First of all, a puncture is created in a patient's skin that allows for accessing their vasculature.

Through that puncture, the assembled access kit, which comprises a needle 40 that is inserted into an introducer sheath 15, is advanced so that the tip of the needle 40 reaches the hepatic vein (step S100).

Then, optionally, a puncture attempt is made at the portal vein. If that puncture attempt fails, or otherwise by default, a stylet 10 is advanced through the first lumen so as to adjust the angle of the distal end of the needle 40 (step S110). Subsequently, a puncture attempt of the portal vein is made using the needle 40. If need be, step S110 and S120 can be repeated as often as needed until the portal vein is punctured (Step S120).

In that state, a guide wire is advanced through the second lumen 46. Once the guide wire has been placed (step S130) the needle 40 and the introducer sheath 50 are withdrawn, together with any stylets 10.

Subsequently, using a suitable TIPS Stent graft delivery device, a TIPS stent graft is placed where the delivery device is advanced over the guidewire (step S150).

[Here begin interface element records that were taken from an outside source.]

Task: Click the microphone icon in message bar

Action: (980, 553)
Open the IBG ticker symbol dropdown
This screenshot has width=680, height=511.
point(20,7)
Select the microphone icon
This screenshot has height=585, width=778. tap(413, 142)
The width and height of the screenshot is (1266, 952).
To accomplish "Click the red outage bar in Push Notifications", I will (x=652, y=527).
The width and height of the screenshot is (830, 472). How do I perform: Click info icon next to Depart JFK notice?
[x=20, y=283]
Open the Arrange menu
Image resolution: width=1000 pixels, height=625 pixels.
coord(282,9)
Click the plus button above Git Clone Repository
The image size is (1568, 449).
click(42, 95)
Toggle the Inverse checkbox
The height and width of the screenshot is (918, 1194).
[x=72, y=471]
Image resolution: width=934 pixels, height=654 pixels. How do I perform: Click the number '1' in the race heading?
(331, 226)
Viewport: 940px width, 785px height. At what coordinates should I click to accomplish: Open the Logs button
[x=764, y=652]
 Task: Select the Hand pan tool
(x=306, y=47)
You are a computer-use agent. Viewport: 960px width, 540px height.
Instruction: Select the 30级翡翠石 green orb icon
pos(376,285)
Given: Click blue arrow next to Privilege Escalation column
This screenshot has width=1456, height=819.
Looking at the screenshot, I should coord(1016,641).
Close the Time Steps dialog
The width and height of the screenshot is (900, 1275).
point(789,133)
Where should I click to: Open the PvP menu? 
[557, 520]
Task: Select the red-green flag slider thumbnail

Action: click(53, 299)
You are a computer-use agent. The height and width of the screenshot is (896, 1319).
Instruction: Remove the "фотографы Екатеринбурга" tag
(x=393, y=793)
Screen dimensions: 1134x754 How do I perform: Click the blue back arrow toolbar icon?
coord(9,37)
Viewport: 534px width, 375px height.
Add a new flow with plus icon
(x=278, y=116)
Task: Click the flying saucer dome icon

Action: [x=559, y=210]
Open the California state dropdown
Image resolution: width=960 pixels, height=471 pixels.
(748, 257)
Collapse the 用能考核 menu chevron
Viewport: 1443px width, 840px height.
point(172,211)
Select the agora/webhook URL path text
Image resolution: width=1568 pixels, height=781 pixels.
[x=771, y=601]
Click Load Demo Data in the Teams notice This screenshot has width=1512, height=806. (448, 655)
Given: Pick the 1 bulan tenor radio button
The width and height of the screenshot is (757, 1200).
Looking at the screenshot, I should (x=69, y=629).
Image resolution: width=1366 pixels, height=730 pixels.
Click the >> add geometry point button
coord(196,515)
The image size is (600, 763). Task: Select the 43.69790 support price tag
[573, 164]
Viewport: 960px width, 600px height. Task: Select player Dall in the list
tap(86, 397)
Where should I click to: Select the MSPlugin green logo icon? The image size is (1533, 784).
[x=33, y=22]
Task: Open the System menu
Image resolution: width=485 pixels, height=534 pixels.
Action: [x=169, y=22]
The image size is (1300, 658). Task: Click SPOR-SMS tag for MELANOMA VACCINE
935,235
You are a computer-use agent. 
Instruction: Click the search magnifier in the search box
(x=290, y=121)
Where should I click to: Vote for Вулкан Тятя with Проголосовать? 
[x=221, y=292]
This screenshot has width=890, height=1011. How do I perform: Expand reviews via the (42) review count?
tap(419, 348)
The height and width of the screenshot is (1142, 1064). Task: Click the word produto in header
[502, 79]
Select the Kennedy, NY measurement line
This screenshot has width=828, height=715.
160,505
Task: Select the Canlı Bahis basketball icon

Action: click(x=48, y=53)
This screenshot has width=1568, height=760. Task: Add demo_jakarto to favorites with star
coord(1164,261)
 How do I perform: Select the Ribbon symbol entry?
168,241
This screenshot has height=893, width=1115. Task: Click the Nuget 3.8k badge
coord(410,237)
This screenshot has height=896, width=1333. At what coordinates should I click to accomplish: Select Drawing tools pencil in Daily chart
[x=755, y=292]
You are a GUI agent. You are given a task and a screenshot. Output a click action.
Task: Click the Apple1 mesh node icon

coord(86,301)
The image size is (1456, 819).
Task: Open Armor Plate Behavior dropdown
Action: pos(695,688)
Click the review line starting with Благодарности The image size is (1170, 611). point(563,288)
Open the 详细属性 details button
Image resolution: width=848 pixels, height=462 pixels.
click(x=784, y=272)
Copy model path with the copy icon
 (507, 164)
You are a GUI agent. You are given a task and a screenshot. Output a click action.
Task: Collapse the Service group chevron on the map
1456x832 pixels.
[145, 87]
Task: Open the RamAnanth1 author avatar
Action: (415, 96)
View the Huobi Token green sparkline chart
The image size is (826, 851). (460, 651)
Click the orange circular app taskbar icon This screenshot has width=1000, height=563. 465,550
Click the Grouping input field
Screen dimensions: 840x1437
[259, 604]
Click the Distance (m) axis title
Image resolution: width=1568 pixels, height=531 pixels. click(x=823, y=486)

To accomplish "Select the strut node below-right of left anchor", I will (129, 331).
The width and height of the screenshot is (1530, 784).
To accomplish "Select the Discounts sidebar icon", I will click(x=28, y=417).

Once the TIPS stent graft has been placed, the guide wire as well as the TIPS stent graft delivery system are withdrawn from the patient's vasculature, and the incision is closed so as to allow it to heal.

It is envisaged that the needle 40 will comprise geographic alignment markers and/or materials that make the needle 40 visible under fluoroscopy. For examples, fluoroscopically visible rings or circular markers could be provided, e.g., close to the tip of the needle 40 or further towards the handle of the needle 40.